Amours, délices et orgues (1898, Alphonse Allais)

Publié le par GouxMathieu

   Occasionnellement, on entend parler du "bon mot à la française", ce génie tout particulier qu'aurait notre culture et sa tendance à l'aphorisme, au bout-en-train, au trait d'esprit. Je ne sais si cela est propre à notre civilisation : mais si cette tendance existe, nul autre qu'Alphonse Allais a su l'incarner au mieux.

 

 

   Ma rencontre inaugurale avec Alphonse Allais s'est fait par adventice, comme n'en ayant pas l'air : en flânant chez mon bouquiniste préféré d'alors, je repérais un recueil, d'un auteur dont j'avais vaguement entendu parler ci et là. Je l'achetais à vil prix : il devint un de mes préférés. Il est difficile, précisément, de dire en quoi : le style, tout en respiration brève et hachurée, ne se comparait point à Flaubert ou à Stendhal ; les saynètes, ces chroniques et ces contes, étaient d'une rare intelligence mais jamais monumentales, c'était des desserts et non un bon repas ; il n'y avait là rien du Panthéon, ou des Immortels.

   Pourtant, Alphonse Allais a une sympathie, un allant, une compagnie qu'il est on ne peut plus agréable à fréquenter. Plus d'une fois n'ai-je souhaité le connaître intimement, dîner avec lui, l'entendre rebondir sur les conversations, raconter telle ou telle anecdote de sa vie de journaliste auquel on ouvre toutes les portes, séduire sans le vouloir et faire rire en le voulant.

   On a fait, sans trop forcer le trait, d'Alphonse Allais le premier des humoristes français et effectivement : en remontant la chronologie, il est aisé de le retrouver qui chez Raynaud, qui chez Lamoureux, qui chez Bedos ou Devos, jusqu'au Professeur Rollin. Il y a cette façon, très maligne, de construire toute une histoire longue et complexe, riche de détails et de péripéties, pour achever finalement sur un jeu de mots, ou une réflexion drolatique ; de créer des personnages truculents, plus vivants que la vie même, et de leur faire connaître des destins ironiques ; de s'amuser avec une contrainte d'écriture, et de s'y tenir.

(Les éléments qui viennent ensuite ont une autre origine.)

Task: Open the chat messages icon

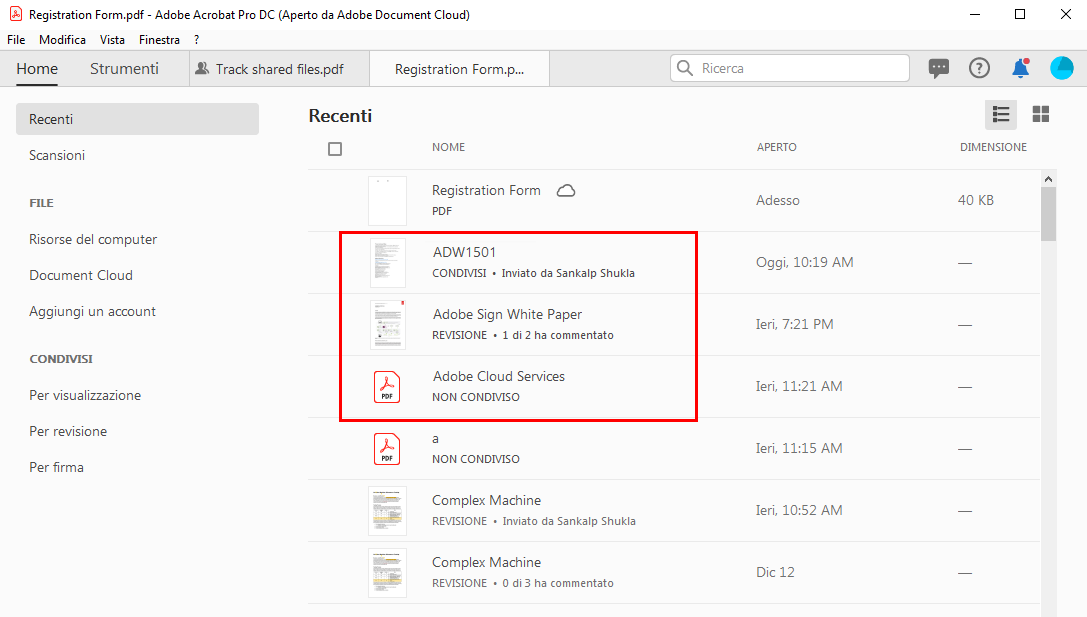Action: (x=938, y=68)
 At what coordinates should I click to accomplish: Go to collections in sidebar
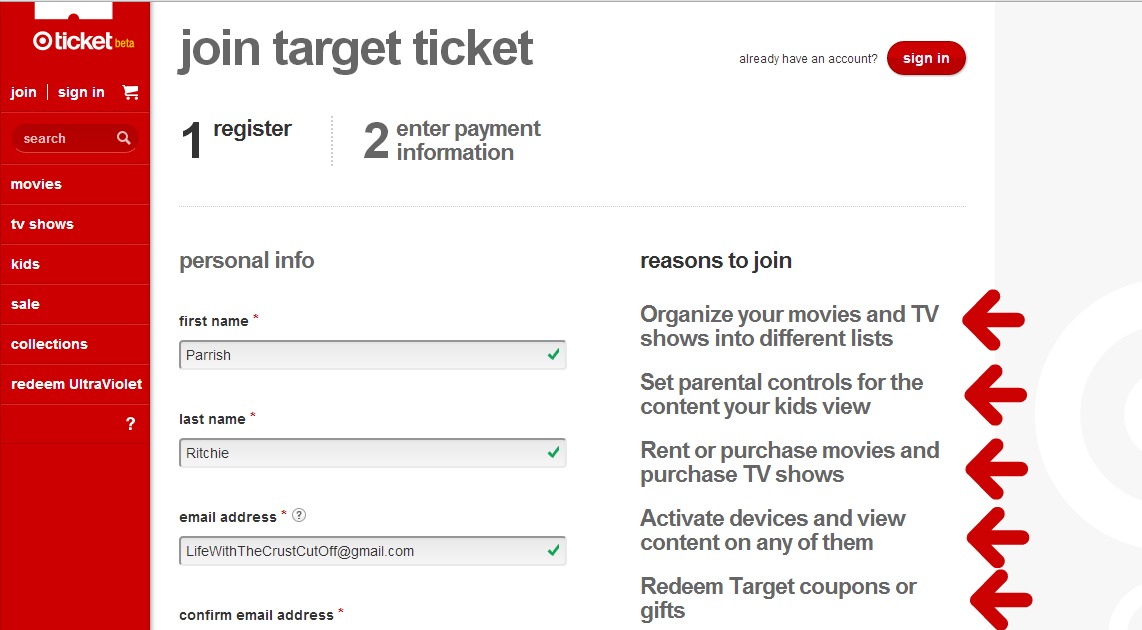(49, 344)
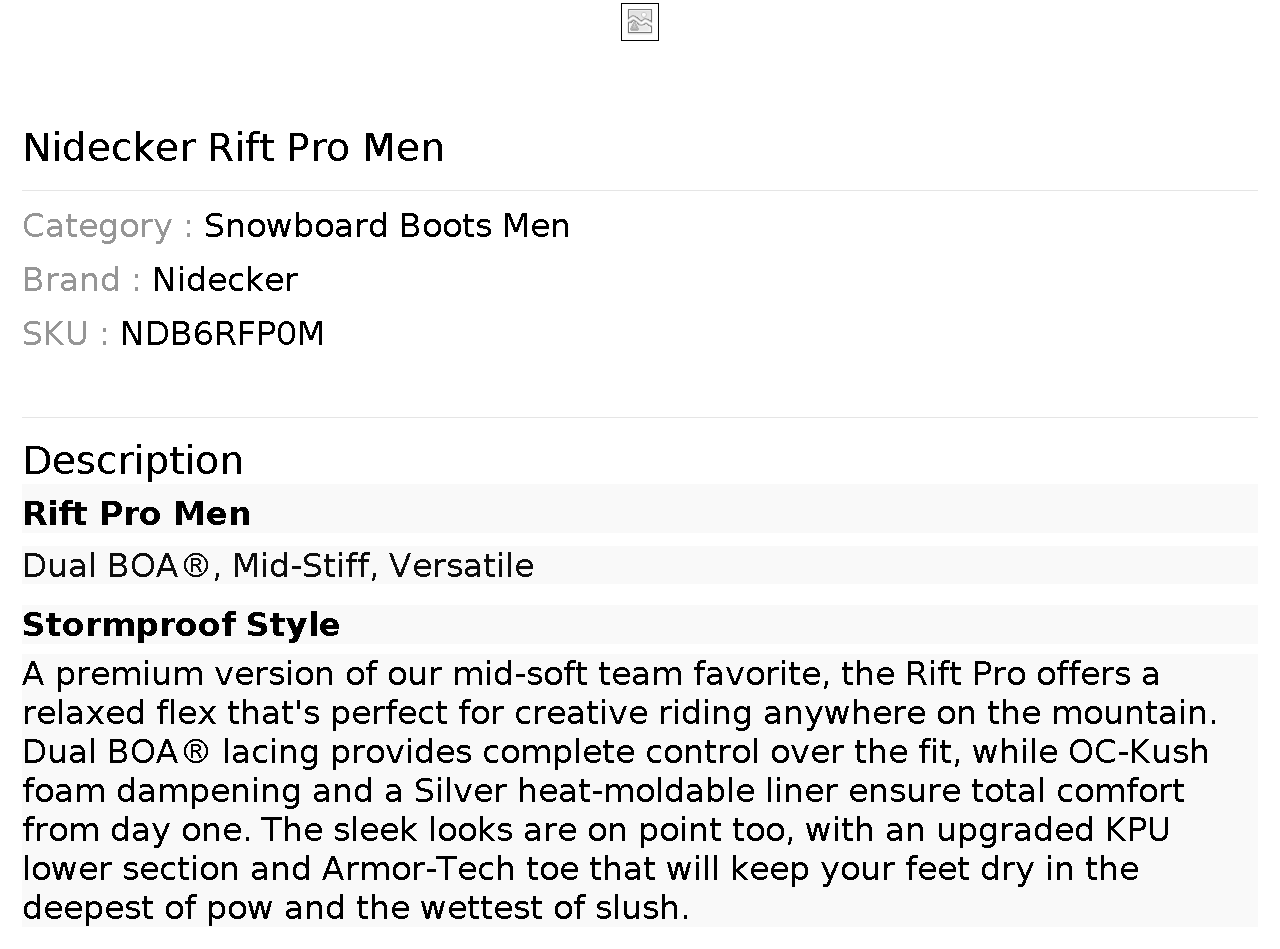Click the word KPU in the description

tap(1137, 830)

   Aussi, il y a comme un plaisir coupable à parcourir Alphonse Allais : avec l'œil scrutateur du doute, mi-amusé, mi-curieux, on cherche la moindre aspérité, le moindre indice qui nous ferait douter de la fin, en vain, cependant. Fût-ce à cause de ce style enlevé, fût-ce à cause de cette poudre de perlimpinpin et des ficelles des marionnettes, l'on se fait constamment avoir, on se fait emporter par la bienveillance, feinte bien que paradoxalement sincère, de ce narrateur de génie.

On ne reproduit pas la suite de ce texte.